Bis acht Tage vor diesem Termin können andere Übernahmekandidaten ihre Angebote einreichen. Auch der oder die Kandidaten aus Phase 1 können ihr Übernahmeangebot nochmals überarbeiten. Kurz vor dem Prüfungstermin gibt sowohl der Schlichter als auch die Arbeitnehmervertreter des Unternehmens eine Stellungnahme ab. Nach dem Prüfungstermin setzt das Handelsgericht dann den endgültigen Gerichtstermin für die Feststellung des Veräußerungsplan fest. Das leitende Kriterium bei dieser Festsetzung ist wie o.g. vor allem der Erhalt der Arbeitsplätze.
Wichtig in diesem Zusammenhang ist der Umstand, dass das Gericht auch bei Beschluss der Umsetzung eines « prepack cession » nicht automatisch das darin enthaltene Übernahmeangebot auch bei der Festsetzung des Veräußerungsplan berücksichtigen muss.
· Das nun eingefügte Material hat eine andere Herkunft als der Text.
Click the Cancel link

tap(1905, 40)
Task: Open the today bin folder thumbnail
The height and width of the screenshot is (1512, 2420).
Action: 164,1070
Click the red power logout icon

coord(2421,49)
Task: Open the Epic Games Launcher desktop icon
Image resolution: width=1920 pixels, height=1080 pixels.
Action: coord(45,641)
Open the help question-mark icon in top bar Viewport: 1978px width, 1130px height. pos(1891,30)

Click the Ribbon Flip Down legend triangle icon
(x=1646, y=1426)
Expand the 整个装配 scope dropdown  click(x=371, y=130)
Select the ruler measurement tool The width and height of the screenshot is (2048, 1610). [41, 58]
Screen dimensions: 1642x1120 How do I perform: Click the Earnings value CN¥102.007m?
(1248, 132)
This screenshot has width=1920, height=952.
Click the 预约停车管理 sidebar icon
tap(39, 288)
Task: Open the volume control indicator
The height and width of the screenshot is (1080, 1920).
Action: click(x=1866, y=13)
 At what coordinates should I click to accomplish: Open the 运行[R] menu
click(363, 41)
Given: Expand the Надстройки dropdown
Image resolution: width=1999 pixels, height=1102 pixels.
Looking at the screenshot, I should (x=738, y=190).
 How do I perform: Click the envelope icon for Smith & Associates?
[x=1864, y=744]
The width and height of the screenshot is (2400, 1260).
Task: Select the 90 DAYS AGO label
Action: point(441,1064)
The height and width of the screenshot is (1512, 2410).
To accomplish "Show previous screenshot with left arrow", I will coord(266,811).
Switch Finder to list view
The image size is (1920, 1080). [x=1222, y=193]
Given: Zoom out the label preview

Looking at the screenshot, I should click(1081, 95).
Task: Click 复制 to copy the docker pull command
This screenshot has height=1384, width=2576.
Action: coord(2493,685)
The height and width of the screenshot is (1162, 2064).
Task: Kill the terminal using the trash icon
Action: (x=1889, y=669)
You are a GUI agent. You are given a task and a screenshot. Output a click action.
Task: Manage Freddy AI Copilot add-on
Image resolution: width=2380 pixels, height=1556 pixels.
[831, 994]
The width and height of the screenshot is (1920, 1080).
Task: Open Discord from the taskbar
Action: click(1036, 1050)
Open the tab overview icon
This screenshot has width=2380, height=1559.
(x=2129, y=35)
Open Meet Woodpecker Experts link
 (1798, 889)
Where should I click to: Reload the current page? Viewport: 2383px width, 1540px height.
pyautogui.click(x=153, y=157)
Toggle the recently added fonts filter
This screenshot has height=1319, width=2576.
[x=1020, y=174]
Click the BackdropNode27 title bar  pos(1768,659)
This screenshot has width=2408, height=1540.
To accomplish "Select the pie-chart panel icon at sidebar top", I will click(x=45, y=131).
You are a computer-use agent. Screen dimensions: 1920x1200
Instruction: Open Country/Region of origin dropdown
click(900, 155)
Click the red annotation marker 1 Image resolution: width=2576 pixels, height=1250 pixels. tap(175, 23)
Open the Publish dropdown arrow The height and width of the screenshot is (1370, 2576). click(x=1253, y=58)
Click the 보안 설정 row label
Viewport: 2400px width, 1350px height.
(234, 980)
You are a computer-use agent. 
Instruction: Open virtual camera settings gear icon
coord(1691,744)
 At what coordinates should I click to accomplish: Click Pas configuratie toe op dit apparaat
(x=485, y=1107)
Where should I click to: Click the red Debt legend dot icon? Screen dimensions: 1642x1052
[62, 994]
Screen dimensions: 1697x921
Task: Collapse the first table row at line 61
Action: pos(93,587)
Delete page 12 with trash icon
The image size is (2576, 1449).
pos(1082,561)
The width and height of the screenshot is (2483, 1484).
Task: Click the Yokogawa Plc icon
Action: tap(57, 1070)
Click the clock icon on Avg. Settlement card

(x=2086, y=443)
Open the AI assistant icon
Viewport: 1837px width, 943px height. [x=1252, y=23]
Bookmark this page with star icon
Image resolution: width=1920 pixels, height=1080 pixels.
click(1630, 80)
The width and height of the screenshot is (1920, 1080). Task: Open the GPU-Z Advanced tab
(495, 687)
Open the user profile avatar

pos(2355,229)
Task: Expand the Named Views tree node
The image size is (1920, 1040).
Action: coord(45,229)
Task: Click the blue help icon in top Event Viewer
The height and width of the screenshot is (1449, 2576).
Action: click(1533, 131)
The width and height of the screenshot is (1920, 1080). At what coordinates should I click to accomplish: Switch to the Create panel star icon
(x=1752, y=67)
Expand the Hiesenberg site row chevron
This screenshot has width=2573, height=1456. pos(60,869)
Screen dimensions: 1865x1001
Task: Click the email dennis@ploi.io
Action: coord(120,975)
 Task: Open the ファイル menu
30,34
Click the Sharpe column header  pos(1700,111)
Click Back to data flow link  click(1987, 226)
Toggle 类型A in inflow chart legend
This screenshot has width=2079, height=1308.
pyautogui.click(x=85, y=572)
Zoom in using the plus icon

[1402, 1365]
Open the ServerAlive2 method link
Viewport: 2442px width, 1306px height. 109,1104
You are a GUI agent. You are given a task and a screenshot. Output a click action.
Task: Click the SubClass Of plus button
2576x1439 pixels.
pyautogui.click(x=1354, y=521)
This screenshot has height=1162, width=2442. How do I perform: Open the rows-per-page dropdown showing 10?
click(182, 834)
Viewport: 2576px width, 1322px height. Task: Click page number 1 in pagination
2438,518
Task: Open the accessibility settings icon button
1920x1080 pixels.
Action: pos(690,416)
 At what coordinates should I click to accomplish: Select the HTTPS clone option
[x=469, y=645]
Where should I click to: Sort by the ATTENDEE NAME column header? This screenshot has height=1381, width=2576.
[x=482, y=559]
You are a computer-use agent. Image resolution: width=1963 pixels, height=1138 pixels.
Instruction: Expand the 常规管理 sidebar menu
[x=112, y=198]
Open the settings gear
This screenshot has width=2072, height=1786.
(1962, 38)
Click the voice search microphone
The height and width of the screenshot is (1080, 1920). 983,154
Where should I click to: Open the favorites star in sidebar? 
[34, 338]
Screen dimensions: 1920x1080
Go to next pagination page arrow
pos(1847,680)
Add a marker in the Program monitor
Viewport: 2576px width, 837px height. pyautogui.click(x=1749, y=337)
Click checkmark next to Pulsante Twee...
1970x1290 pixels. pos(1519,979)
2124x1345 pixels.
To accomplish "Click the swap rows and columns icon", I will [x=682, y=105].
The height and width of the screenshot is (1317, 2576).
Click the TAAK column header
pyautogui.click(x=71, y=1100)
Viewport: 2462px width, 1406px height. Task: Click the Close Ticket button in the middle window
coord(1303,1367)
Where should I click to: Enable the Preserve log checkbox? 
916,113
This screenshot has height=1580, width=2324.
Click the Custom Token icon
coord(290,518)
Es kann sich letztendlich sogar dazu entscheiden, alle vorliegenden Angebote zu verwerfen.
Wichtig erscheint daher, dass in Phase 1 ein strukturierter transparenter Suchprozess möglichst durch einen unabhängigen Dritten (z.B. Investmentbank) durchgeführt wird und eine sehr enge Abstimmung zwischen Management, Schlichter, Übernahmekandidat und letztendlich der Arbeitnehmervertreter erfolgt, um so dem Gericht das Übernahmeprojekt überzeugend zu präsentieren und Ihm eine transparente Grundlage für seine Entscheidung zu geben.
Ein weiterer wichtiger Aspekt der Implementierung des „prepack cession“ per Gerichtsbeschluss ist der Umstand, dass die Übernahme der betriebsnotwendigen Verträge von keiner Zustimmung des Vertragspartners abhängig ist. Die Übernahme der Verträge wird also auch bei einem Asset-Deal „gerichtlich erzwungen“.
Der « Pre-Pack » « à la française » ist gekennzeichnet durch das Primat der Unternehmensrettung und Arbeitsplatzsicherung und durch einen voluntaristischen Ansatz das Veräußerungsprojekt schnell und mit möglichst geringem Wertverlust an den Übernehmer zu übertragen. Dabei wird dem Gericht ein hoher Entscheidungsspielraum eingeräumt, der insbesondere was die Transparenz und Wettbewerbsfähigkeit des Bieterprozesses betrifft, kritisiert wird. Es bleibt abzuwarten, wie der französische Gesetzgeber die Dispositionen einer finalen EU-Richtlinie umsetzt. Insbesondere die Orientierung zu einer mehr Gläubigerorientierten Ausgestaltung des Insolvenzrechts durch die EU-Richtlinien kann ein Spannungsfeld in der französischen Gesetzgebung erzeugen.